I want to thank you, for many things. The summer I turned fourteen I fell in love with your music. Wildflowers had just come out, and when I heard You Don’t Know How it Feels on the radio I felt like you were talking to me. I requested the song on the radio every chance I got, and for my birthday that year I received the cassette tape. I grew up with music, but for the first time, music reached me in places I didn’t know existed.

My childhood was less than ideal, as I grew up in an abusive household with both parents struggling with mental illness and addictions. We found food in the local dumpster when we didn’t have money, and I struggle with PTSD now because of the abuse. At fourteen, life continued to throw challenges my way, and in my darkest hours it was your lyrics and your voice that brought me comfort and gave me hope. Your words were all I had at times.

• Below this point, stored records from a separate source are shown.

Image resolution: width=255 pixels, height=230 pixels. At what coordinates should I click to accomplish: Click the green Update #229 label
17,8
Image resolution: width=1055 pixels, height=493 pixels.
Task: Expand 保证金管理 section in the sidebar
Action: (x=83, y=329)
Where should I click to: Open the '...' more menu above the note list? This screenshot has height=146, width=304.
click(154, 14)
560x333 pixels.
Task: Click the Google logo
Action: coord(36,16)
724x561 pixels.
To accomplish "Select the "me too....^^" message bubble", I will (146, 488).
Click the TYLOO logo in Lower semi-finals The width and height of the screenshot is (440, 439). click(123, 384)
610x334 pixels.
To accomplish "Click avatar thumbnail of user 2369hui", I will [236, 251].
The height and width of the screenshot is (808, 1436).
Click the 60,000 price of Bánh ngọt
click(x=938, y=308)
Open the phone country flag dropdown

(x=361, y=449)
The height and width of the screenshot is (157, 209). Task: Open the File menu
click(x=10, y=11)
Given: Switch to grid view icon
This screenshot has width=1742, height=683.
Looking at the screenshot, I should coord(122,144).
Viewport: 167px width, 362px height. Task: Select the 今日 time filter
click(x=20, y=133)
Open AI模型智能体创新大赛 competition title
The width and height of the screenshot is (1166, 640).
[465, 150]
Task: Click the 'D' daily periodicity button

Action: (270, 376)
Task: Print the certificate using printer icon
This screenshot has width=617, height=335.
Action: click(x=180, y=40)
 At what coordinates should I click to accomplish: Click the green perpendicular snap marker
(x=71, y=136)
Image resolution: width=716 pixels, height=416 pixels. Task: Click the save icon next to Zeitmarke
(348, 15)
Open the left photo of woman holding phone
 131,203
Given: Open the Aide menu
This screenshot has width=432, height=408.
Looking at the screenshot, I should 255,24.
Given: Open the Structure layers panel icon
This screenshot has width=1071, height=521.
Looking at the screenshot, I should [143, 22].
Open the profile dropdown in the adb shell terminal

A few years later, I got mixed up with an abusive older man, and after five years of being trapped and scared the first song I played after I finally found the courage to leave him was Free Fallin’. At this time I was only nineteen, and did not live near any music stores and only had access to Wildflowers and The Greatest Hits. I played them both over and over again, and as before, it was what kept me grounded.

Later, my mom started buying me more of your albums and some of your photos (one was even allegedly signed!) and concert t-shirts off EBay. I was closed off to most people, but the one thing they knew about me was that I connected to your music. I treasured the music and the items, because I never imagined I would get the chance to see you live. I wanted to, but I lived in Vermont, and was with another abusive man, who I had three children with. He was jealous of the love I held for your music.

My gram, who raised me, and was my best and only true friend passed away. I sank into a deep, dark depression, and again, the only thing that brought color to my world was your music. The song that I listened to during this time was Don’t Fade on Me. That song said the words I couldn’t find: “You were the one who took me in…you were the one thing I could count on. Above all you were my friend….” Even now, after eight years, listening to this song brings me great comfort.

A couple years later my family lost everything we owned in a house fire. We had been having troubles with a neighbor, who earlier in the day had threatened to burn our house down, but the fire investigators deemed it accidental. As I stood and watched all of the things my kids and I held dear burn I felt like I had lost everything. All of my music was gone. All of the items my mom had bought me, that made me feel closer to you were gone. All of my gram’s things that reminded me of her were gone. My kids lost all of their toys. We lost pictures…we lost everything. It was devastating until I realized no one was hurt. We were all safe, and what we lost were just things. The song that helped me through this time was Square One. At the time, I did not know that this event was my square one. It allowed me the freedom to put things in motion to leave my abusive husband, and it also gave me a little money to be able to see you live. In 2012 I was able to fly (for the first time!) to see you in Orlando. It was magical. I never imagined I would get the chance to see you and hear you in person.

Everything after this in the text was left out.